Figure 1.

Synthesis of steroid hormones in humans. After entering the mitochondrion, cholesterol is converted into pregnenolone, which is used as a substrate by CYP17A1 in the endoplasmic reticulum to produce sex steroids. First, the cholesterol is converted into pregnenolone by the enzyme CYP11A1 (P450scc) inside the mitochondria. Pregnenolone is converted into progesterone by HSD3B2 and into 17OH-pregnenolone by the 17α-hydroxylase activity of CYP17A1. Progesterone is converted into deoxycorticosterone by CYP21A2 and into 17OH-progesterone by the 17α-hydroxylase activity of CYP17A1. The 17,20 lyase activity of human CYP17A1 converts 17OH-pregnenolone into DHEA but has poor specificity for 17OH-progesterone as a substrate. The 17OH-progesterone is converted into 11-DOC by the 21-hydroxylase activity of CYP21A2. The CYP19A1 (aromatase) converts androgens into estrogens and uses androstenedione as its major substrate.
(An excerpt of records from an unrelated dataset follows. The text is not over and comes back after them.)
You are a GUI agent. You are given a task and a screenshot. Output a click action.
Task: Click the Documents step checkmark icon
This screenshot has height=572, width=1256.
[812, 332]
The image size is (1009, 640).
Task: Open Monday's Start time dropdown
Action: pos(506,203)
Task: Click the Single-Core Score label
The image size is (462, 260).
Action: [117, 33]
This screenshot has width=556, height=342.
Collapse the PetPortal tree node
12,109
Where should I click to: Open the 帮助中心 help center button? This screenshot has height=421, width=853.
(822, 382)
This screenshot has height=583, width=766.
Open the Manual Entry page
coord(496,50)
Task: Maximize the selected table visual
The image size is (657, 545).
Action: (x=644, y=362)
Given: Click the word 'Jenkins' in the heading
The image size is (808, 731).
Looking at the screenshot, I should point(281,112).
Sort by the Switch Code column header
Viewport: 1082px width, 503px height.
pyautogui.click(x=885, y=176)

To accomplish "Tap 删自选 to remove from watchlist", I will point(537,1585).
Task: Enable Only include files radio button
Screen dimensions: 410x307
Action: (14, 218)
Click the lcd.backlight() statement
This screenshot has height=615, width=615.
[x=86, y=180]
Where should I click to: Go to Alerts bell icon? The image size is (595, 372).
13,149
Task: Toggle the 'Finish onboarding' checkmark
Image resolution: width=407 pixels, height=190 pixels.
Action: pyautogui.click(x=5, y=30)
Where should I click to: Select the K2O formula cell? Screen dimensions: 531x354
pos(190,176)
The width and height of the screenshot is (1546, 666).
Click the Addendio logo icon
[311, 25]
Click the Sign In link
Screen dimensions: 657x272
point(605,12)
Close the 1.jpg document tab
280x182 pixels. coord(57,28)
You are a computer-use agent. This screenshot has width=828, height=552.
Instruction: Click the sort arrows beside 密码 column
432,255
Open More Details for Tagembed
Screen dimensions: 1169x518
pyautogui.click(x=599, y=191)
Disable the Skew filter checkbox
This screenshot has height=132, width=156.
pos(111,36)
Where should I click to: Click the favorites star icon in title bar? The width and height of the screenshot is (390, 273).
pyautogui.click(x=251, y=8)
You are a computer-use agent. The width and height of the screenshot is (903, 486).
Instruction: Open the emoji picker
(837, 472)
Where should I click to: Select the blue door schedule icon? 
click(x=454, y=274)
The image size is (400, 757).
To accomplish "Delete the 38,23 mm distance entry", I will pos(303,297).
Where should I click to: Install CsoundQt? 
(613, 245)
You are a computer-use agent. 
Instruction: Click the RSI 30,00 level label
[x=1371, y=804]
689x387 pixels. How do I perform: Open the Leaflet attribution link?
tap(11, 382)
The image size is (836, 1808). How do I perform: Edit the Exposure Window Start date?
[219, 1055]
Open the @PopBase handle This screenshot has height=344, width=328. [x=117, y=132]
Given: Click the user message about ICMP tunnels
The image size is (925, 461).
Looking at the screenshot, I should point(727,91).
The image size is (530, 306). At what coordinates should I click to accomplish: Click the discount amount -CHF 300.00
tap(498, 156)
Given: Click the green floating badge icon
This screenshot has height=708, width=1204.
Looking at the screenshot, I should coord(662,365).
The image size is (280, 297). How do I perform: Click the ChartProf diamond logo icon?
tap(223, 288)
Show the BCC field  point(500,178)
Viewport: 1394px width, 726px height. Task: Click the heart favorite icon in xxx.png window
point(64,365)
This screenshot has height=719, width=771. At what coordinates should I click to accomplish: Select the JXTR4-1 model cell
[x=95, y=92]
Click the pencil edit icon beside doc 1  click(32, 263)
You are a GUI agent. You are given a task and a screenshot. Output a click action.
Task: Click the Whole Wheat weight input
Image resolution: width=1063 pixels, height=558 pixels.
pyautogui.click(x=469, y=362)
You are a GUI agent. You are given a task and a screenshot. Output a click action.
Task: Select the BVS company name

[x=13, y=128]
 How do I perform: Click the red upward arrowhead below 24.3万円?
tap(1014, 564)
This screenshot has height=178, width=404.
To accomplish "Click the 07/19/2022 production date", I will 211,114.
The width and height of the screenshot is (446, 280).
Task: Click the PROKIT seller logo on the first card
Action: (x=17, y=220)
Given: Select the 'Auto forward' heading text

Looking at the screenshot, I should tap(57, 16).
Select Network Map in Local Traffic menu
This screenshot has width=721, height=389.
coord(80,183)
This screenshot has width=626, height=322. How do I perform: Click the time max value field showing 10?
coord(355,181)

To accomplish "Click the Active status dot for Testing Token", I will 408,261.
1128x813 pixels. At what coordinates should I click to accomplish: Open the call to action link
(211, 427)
The 5α-reductase, SRD5A2, converts testosterone into dihydrotestosterone. Abbreviations: Preg = pregnenolone, Prog = progesterone, DOC = deoxycorticosterone, 11DOC = 11-deoxycortisol, DHEA = dehydroepiandrosterone, HSD3B2 = 3β-hydroxysteroid dehydrogenase type 2, HSD17B1/2 = 17β-hydroxysteroid dehydrogenase type 1/2, SRD5A2 = 5α-reductase type 2.